Words dont designate things anymore and can be thus linked in different
ways. The logic loses its causal need and a fact can unleash an absurdity.
Finally, it is within this cutting universe, through a connecting thought, that the
comical gesture lives, as a perception (a mechanical gesture of manipulating
the sensitive). It lives through its short and direct manner which interrupting

the formal discursive chains of its safe course: we can say connect-i-cut. As
Dufrenne says, happy is the one who thinks with his hands. This is why we
never fail to laugh when we see the participants of reality shows represented
as stupid and boring people.
Now we can perceive the real danger that the comic offers poses to
moral judgment. By recognizing objects as free, without being satisfied with
parts and unity, the comic can dismiss everything. Essentially a transgressor,
the comic appears to the generalizing morality as the essential escaping
force. A pure force that only wills itself, laughter only wants to laugh. However,
we admit that at some point we can feel some unpleasantness in relation to
the comic and to release ourselves of this it is necessary to make it
aesthetic. Not to contemplate upon it, because a joke is not properly beautiful,
but to produce short circuits in the formal order of the Law. Thus, we must
open up a space to an alternative way of receiving the comic, by finding the
possibilities that different laughter might imply beyond morality. It is only by
recognizing the force of the comic, and not the pleasure or its entertainment,
that we can better understand it as an aesthetic social phenomenon and give
it a new use. Only then can we think about cases with no general principle or
means of evaluation. This sensibility finally leads us to seek our own
comicality, to violate our own individual laws equally established by its form.
The comic offers us a synthesis of this amoral and unmeasured reasoning; by
comicality we release form, disconnect the apparent determination by
transpassing good and evil, thus affirming the power of thought itself.
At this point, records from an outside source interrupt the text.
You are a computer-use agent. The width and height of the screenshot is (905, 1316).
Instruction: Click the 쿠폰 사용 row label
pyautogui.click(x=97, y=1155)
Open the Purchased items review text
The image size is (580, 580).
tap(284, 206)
Finally, we can say that moral judgment would never accept being
ridiculous. This would be to admit the fragility of its universalist pretention. But
we know that there is no base for these generalities and that the legal field
tends to be transformed once again. We can be ridiculous, since we are
infinitely different to each other and it is necessary to see in this a true ethical
principle instead of believing that we are all equal before an abstract Law.
This is what the comic wants to teach us, to live within our differences,
enhancing our thought; teaching us to live with our parts without unitary
sense, in a world with no single direction.